ここでとっぴな用語が飛び出してしまうことをお許し戴きたい。「自己愛アフォーダンス」とは私の造語である。
 そもそもアフォーダンスとは、「動物と物の間に存在する行為についての関係性そのもの」(ギブソン)である。よく用いられる「引き手のついたタンス」の例について考えるのであれば、「""はそのタンスについて引いて開けるという行為が可能である」、という関係が成立していることになり、「このタンスと私には引いて開けるというアフォーダンスが存在する」あるいは「このタンスが引いて開けるという行為をアフォードする」と表現することになる。
自己愛アフォーダンスとは、ある状況で、ある人に対面をして、自分が認知され、敬意を表される度合いとして、その個人により各瞬間に推し量られる。ある人気アイドルが、実に巧みな変装をして雑踏に入る。当然誰も騒がないが、アイドル自身にとってのその際の自己愛アフォーダンスは無いに等しいから、無視されても不思議に思わない。しかし颯爽とマスクを外し変装を解いた時に、誰も振り返ってくれないとしたら、かなり自己愛が傷つくはずである。
このように自己愛アフォーダンスなるものを考えた場合、私たちの日常は実際の体験と自己愛アフォーダンスの齟齬により常に自己愛的な体験を味わっていることになる。自己愛アフォーダンスとして自分が想定した量より多くの注目や認知を受けた場合には、自己愛的な満足を味わい、場合によっては有頂天になるかもしれない。売れない芸人の一発芸が突然注目を浴びるようになったり、無名の作家が有名な賞の受賞候補に挙がったりしたような場合である。他方ではそれまでは一世を風靡していた「歌姫」が突然CDの売れ行き不振にあえぐ様な体験。それまでは元首相である父親の選挙区を受け継いで順調に政治家の道を歩んでいたはずなのに、突然政治資金問題で槍玉に挙げられ、家宅捜索を受ける女性政治家の例を考えればいいだろう。

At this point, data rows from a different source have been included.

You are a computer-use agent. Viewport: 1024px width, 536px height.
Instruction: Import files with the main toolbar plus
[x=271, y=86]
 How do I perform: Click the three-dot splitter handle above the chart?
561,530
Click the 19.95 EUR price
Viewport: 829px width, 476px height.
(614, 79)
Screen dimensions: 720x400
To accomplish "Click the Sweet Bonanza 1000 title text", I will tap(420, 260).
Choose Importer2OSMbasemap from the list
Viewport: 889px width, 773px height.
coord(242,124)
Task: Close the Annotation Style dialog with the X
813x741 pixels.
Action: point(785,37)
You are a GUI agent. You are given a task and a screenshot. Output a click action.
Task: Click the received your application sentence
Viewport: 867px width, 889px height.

ここで特に自己愛アフォーダンスとしての想定量を下回る満足しか得られなかった場合の反応を考えよう。実はそこで何が起きるかがもっとも問われるのであり、なぜなら自己愛の問題が「主として周囲に大きな迷惑や災厄を及ぼす」からである。その一つは恥の体験であり、それは抑うつや引きこもりという反応を生むかもしれない。「穴があったら入りたい」という表現のように、人から認められなかったり、汚名を浴びせられた際の私たちの反応は世間に背を向け、一切人と関わりたくないという反応である。しかしそこにはもう一つの反応がある。それは激しい怒りであり、「恥をかかされた」と感じた相手への攻撃である。
この発想が、コフートの「自己愛憤怒」から来たことはお分かりであろう。彼は自己愛が傷つけられると人は怒りを体験するといった。これは深い洞察である。彼らは恥じる代わりに怒るのだ。ただしここでそこに仮想的な恥の項目を入れることもできるかもしれない。
自己愛アフォーダンスのマイナス方向の齟齬が、かかわりを持った対象への怒りを直接生むのではなくて、その前のほんの一瞬だけでも人は激しい恥を体験して、それへの反応として「この俺のメンツをつぶしたな!!」と激しく怒るのである。

恥と自己愛トラウマ
大体以上で、私の近著である「恥と自己愛トラウマ」の趣旨は説明できたかもしれない。私のこの著書は、自己表現の願望が高まった人間が恥の体験と葛藤を起こすような人々についての考察である。この世の中で厄介なのは、自己愛的な人が、他者からの諫めや助言を「恥をかかせる体験」と認識して、烈火のごとく怒り、周囲に様々な災厄をもたらす。それがこの世における最大の不幸の一つであるが、この自己愛は、いったんそれをいさめる人がいなくなると、ほぼ自動的に膨張し、暴走 free run してしまうのだ、という主張である。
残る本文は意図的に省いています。